Ahmed Sabry

Personal information
- Full name: Ahmed Sabry Mohamed Abdel Fatah
- Date of birth: 23 June 1985 (age 39)
- Position(s): Right Midfielder

Team information
- Current team: El Raja SC

Senior career*
- Years: Team / Apps / (Gls)
- –2012: El Sharkia
- 2012–2016: Haras El Hodoud SC
- 2016–2017: Tala'ea El-Gaish
- 2017–: El Raja SC

= Ahmed Sabry (footballer) =

Egyptian footballer (born 1985)

Ahmed Sabry Mohamed Abdel Fatah (أَحْمَد صَبْرِيّ مُحَمَّد عَبْد الْفَتَّاح; born 23 June 1985) is an Egyptian professional footballer who currently plays as a right midfielder for the Egyptian club El Raja SC.

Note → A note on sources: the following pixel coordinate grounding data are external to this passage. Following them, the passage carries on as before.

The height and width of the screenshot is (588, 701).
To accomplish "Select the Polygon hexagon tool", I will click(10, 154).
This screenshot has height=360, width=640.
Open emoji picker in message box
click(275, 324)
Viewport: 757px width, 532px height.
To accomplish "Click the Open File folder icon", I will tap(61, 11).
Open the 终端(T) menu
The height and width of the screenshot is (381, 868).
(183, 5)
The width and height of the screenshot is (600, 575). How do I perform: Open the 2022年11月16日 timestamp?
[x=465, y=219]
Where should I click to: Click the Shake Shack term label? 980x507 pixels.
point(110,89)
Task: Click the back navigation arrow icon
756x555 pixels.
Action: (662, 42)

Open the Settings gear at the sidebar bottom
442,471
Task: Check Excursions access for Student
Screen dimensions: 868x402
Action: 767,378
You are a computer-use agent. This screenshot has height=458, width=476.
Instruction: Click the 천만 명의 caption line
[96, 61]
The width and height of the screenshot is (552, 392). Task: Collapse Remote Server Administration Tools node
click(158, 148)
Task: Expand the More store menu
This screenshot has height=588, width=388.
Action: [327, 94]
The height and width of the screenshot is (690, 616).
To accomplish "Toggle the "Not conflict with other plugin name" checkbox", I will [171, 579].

Sabry previously played for El Sharkia, Haras El Hodoud, and Tala'ea El-Gaish. In July 2017, he moved to El-Entag El-Harby in a free transfer with 2-year contract, but after few days, Sabry and El-Entag reached an agreement to cancel the contract. In August 2017, he signed a 2-year contract for El Raja SC, a promoted team to 2017–18 Egyptian Premier League.